We will probably return to penances, but now it is appropriate to mention that despondency1 and despair in penitents should be feared no less than stony insensibility.
These feelings oppress them after sins that cannot be put right, such as infanticide or abortion, causing someone irremediable harm or misfortune, and sometimes people succumb to despondency simply by reason of their own afflictions — the death of children, seen as a punishment from God for former sins, or other perplexing events.

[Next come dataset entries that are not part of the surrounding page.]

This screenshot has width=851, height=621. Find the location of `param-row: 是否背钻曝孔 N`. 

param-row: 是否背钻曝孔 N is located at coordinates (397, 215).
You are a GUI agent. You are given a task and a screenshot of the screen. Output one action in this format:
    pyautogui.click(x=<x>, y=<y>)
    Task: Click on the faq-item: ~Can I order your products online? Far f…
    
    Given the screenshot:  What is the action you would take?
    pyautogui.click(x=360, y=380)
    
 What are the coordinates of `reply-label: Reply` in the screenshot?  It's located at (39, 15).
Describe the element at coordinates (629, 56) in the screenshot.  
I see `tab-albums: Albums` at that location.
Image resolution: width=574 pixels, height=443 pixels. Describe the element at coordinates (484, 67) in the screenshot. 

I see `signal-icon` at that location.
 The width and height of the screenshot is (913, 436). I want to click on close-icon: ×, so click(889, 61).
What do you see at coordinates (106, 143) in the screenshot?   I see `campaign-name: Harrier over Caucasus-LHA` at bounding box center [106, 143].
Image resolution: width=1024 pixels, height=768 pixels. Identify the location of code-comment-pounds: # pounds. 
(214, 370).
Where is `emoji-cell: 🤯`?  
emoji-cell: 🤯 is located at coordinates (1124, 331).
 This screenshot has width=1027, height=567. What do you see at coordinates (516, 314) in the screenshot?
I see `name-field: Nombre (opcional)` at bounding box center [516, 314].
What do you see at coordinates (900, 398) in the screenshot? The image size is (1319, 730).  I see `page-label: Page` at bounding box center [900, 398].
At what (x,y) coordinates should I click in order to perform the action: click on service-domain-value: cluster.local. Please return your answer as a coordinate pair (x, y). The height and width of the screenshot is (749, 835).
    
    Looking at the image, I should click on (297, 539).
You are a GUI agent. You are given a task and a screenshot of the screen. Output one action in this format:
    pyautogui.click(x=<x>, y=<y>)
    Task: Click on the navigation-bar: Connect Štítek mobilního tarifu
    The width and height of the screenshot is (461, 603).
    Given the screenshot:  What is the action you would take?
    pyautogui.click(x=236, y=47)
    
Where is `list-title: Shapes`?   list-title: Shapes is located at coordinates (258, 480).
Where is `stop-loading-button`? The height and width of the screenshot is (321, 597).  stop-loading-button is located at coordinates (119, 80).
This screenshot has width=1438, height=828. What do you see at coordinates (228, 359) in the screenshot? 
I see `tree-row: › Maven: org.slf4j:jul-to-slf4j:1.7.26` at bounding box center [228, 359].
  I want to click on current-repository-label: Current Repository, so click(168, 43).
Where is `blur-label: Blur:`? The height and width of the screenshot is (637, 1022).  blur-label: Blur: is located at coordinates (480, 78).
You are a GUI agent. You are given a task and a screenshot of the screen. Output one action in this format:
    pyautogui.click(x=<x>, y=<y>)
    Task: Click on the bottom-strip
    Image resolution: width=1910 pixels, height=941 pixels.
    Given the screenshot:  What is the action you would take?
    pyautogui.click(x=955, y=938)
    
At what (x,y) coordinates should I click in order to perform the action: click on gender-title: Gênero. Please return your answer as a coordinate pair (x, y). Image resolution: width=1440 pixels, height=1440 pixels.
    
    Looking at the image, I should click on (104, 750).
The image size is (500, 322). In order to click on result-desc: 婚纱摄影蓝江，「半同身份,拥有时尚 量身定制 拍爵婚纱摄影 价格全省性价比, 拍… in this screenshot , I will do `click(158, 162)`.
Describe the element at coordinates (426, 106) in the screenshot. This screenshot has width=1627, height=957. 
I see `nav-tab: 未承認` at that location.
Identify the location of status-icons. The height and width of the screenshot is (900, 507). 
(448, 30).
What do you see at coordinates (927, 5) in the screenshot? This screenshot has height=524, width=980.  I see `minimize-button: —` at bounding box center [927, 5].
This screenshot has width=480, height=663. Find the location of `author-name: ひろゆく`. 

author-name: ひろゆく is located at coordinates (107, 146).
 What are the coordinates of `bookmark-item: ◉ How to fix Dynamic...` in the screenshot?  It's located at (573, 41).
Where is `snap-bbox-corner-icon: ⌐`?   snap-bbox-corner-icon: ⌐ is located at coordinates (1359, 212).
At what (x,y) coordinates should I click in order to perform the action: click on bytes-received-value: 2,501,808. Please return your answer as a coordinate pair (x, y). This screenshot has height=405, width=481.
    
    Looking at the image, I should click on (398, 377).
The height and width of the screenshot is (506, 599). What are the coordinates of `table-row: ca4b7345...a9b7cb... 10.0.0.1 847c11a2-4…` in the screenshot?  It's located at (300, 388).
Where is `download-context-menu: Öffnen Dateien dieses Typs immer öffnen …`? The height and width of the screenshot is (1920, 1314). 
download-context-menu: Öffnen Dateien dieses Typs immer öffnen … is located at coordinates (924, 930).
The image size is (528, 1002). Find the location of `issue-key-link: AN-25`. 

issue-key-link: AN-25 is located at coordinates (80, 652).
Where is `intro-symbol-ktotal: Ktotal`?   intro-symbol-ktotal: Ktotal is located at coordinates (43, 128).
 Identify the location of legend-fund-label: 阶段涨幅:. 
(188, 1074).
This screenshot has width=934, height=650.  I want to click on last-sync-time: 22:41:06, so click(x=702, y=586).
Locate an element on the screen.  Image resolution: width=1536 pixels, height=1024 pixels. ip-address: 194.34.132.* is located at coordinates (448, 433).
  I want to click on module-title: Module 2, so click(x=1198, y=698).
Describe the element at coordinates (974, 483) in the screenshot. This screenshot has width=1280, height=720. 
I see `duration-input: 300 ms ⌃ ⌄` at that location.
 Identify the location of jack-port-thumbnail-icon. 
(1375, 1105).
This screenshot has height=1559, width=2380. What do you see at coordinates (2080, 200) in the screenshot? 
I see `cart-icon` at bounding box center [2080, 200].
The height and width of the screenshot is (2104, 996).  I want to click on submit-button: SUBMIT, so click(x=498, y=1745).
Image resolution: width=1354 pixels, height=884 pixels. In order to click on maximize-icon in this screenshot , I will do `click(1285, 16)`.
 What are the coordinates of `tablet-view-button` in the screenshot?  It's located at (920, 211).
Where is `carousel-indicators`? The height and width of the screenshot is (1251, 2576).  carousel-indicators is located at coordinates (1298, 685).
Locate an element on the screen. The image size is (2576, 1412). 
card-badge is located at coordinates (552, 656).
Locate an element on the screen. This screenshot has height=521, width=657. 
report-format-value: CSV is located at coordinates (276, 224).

Healing spiritual children of these demonic temptations — despondency and despair — is achieved not so much through explaining the truths of God (such as recalling the saving of the Wise Robber on the cross, Zaccheus, the harlot and so on), as by showing brotherly sympathy and compassion. “If I am sorry for you, then will not your Heavenly Father have pity on you? Know, brother, that despondency is from the devil; that is why we pray during Lent with prostrations to the ground that God will not let us descend to despondency. Bear in mind that despondency and despair always have the poison of pride or self-love hidden them, the seed of a certain grumbling and reproach of Providence, which has let one fall into misfortune or sin. Drive away from yourself such embittered feelings against God or people and admit that you are yourself entirely to blame for having given yourself up to the evil suggestions of the devil or of evil people, and have let yourself slip — that it is not God Who has offended you, but you yourself have offended God, sinned against Him and many times turned away from His all-powerful right hand. Then the heavy stone of embitterment will fall from your heart, and with it despondency will also fall away, and you will raise up prayers of repentance to the Lord with compunction and contrition, and after that joyful thanksgiving.”